Valpolicella vise la haute gastronomie londonienne

2 janvier 2026

Le Consorzio Valpolicella vise à la croissance de l’Amarone et du Valpolicella Superiore sur le marché de la haute gastronomie, Londres étant « marché clé » pour les vins de la région.

Speaking to the drinks business at the Amarone Calling du mois dernier, une journée de présentation des vins célèbres de Valpolicella à The Honourable Society of the Middle Temple à Londres, le Consorzio Valpolicella a décrit les changements et les défis auxquels la région est confrontée et comment il y répond, un porte-parole affirmant que « Londres est le bon marché pour les vins premium, et nous cherchons toujours le bon emplacement et la bonne situation pour promouvoir nos vins. »

Comme il l’a souligné, le marché évolue dans le monde entier, « pas seulement pour Valpolicella » mais pour toutes les régions viticoles, alors que de plus en plus de personnes se tournent vers des vins sans alcool ou faiblement alcoolisés, et des vins blancs. Cela pose un problème pour les producteurs de Valpolicella, a-t-il admis, mais l’appellation bénéficie énormément de la diversité de son offre vinicole, des Amarone della Valpolicella premium, élaborés selon la méthode de l’appassimento, aux vins de terroir de Valpolicella Superiore.

« Nous avons de la chance parce que nous disposons de ces cinq vins – Valpolicella DOC, Valpolicella Superiore, Valpolicella Ripasso, Amarone della Valpolicella et Recioto della Valpolicella – et nous sommes en mesure de couvrir, dans les grandes lignes, tous les moments et occasions de dégustation », a-t-il souligné.

Mais ces dernières années ont connu un certain nombre de changements qui entraînent des transformations. Il a mis en évidence l’impact du changement climatique, par exemple, en signalant que des grappes qui n’arrivaient pas à mûrir pleinement il y a seulement vingt ans peuvent désormais mûrir « parfaitement » pendant la vendange grâce au changement climatique.

« Ils sont maintenant complètement mûrs et prêts [plus tôt], certains vins, tels que Valpolicella Superiore, nécessitant seulement une année en fût de chêne », a-t-il déclaré. Cela signifie qu’ils peuvent être de plus en plus positionnés dans la haute gastronomie comme un « vin de terroir », tandis que son frère d’entrée de gamme, Valpolicella DOC tend à être mieux positionné comme un vin d’apéritif frais, s’appuyant sur l’idée de « La Dolce Vita ».

L’effet du changement climatique affecte également l’Amarone della Valpolicella, car il permet aux producteurs de réduire la période d’appassimento (de 3-4 mois à 2-3 mois), ce qui donne un vin avec une teneur en alcool plus faible.
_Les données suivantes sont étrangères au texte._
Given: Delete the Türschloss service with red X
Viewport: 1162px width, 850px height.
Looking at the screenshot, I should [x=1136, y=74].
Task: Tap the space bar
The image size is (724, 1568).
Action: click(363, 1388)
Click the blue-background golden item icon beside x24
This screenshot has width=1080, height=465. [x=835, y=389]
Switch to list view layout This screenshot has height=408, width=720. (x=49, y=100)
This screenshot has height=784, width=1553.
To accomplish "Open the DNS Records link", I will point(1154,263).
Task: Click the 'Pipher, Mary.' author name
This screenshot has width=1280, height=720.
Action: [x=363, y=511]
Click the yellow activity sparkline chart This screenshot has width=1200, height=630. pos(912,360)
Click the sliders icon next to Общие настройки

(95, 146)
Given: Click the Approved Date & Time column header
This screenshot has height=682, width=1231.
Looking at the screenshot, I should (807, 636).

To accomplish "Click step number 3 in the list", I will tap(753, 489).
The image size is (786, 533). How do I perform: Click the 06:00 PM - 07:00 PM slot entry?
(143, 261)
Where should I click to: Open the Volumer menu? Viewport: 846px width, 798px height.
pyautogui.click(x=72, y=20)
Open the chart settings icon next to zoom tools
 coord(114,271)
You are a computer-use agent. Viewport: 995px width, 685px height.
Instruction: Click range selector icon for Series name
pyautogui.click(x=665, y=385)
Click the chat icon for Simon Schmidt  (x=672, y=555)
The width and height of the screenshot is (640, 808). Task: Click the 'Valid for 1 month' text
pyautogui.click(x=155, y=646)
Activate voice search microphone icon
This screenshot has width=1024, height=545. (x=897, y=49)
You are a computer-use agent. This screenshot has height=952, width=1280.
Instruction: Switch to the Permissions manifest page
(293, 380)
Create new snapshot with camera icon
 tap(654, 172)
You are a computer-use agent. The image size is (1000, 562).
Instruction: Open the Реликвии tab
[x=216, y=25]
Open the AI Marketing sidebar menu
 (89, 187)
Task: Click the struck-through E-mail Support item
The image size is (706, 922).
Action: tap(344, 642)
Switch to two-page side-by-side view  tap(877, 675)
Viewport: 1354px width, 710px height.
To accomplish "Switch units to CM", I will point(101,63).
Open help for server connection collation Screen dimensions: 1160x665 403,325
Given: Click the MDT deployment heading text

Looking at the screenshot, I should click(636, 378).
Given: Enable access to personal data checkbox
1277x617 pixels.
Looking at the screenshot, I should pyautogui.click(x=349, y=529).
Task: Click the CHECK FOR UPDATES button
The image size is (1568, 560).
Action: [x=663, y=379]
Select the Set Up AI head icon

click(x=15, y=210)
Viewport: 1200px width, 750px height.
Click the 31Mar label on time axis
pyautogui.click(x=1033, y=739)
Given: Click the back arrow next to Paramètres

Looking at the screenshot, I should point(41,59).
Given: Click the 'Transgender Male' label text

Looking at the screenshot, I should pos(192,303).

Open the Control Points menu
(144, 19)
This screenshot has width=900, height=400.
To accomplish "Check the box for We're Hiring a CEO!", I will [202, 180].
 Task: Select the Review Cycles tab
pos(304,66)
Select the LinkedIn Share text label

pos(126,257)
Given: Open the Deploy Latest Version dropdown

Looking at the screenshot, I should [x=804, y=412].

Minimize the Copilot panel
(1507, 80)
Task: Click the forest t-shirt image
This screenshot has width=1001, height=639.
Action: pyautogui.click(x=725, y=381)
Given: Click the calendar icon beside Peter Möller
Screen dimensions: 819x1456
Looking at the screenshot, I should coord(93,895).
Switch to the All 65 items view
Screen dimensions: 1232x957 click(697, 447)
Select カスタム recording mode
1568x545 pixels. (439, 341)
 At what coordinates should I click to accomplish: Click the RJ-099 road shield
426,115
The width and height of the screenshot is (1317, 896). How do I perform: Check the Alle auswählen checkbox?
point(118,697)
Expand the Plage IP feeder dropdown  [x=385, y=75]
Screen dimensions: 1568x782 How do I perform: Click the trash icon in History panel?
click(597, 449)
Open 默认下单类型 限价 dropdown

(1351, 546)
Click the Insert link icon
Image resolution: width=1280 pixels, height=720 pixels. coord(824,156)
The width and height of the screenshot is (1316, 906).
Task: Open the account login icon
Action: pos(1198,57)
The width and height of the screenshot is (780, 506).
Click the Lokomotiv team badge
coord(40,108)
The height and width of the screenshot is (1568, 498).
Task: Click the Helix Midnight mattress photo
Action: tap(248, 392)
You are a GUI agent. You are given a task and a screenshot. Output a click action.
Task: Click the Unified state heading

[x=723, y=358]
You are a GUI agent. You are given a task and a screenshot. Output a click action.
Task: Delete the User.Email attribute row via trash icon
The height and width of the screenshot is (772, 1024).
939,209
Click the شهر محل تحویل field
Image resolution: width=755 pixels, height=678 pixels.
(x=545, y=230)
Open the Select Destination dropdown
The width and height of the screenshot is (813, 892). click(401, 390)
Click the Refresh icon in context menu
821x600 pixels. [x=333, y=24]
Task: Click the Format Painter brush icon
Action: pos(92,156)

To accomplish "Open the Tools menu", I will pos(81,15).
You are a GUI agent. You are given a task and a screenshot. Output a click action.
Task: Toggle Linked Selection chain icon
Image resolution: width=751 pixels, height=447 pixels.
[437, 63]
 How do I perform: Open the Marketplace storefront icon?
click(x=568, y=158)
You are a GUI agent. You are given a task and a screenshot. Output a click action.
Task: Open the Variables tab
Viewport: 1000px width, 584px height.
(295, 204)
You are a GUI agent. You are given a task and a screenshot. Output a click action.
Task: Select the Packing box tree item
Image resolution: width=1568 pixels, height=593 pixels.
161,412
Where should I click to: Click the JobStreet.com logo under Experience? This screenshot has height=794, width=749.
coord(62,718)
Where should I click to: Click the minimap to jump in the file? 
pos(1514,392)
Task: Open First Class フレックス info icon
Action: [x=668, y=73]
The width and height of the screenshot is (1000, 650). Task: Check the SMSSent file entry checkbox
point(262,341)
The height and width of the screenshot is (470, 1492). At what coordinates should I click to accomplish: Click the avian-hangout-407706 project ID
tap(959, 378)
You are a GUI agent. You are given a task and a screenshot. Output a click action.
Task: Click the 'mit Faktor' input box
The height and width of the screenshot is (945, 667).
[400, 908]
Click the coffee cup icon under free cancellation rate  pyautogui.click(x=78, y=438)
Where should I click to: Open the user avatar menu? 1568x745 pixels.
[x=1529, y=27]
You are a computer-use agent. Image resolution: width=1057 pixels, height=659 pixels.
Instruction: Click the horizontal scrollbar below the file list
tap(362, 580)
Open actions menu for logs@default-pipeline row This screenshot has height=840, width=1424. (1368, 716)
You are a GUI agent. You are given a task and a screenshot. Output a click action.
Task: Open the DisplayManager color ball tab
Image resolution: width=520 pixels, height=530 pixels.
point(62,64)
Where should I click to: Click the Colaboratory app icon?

Cependant ce n’est pas le seul changement – car une approche parmi les producteurs voit une démarche consciente visant à rendre le style des vins plus gastronomique, ce qui signifie qu’ils peuvent être associés à « toutes les cuisines du monde ».

Cela contribue à nourrir l’effort d’inclure davantage l’Amarone della Valpolicella et le Valpolicella Superiore dans le circuit on-trade.

« En cinq ans, nous avons beaucoup modifié le style de l’Amarone, il est désormais plus facile à accorder car il a moins de sucre résiduel, on peut conserver l’acidité et la longévité, et les vins sont plus gastronomiques », a-t-il déclaré. « Ce n’est plus le style ‘opulent’ qu’il était probablement il y a 15-20 ans, quand ils étaient plus proches des vins de style Bordelais. Nous rêvons de notre propre histoire, de notre propre style, et c’est manifestement plus frais, moins alcoolisé, avec plus de notes de fruits rouges, des notes épicées et plus de verticalité. »

Cela le rend plus flexible que, par exemple, un Barolo, qui nécessite du temps en fût pour adoucir les tannins. « On peut obtenir un Amarone de la dernière vendange, ou attendre 20 ans, et voir encore la beauté de l’Amarone », a-t-il dit. « Il possède cette flexibilité. »

Lors d’une masterclass lors de l’Amarone Calling, l’expert italien du vin Filippo Bartolotta est d’accord pour dire que « nous sommes désormais face à une nouvelle vague » pour l’Amarone. « Cela change de vitesse et pas seulement du point de vue du contenu mais aussi sur l’esthétique », a-t-il déclaré au public, mettant en évidence la diversité des styles traditionnels et plus modernes à travers une dégustation de huit vins.

Maëlys Perron

Maëlys Perron

Je suis Maëlys Perron, rédactrice passionnée par les vins engagés et les histoires qui se cachent derrière chaque bouteille. J’aime rencontrer les producteurs, explorer les terroirs et comprendre ce qui rend un vin vraiment vivant. À travers mes articles, je veux partager des découvertes sincères et donner envie de déguster autrement.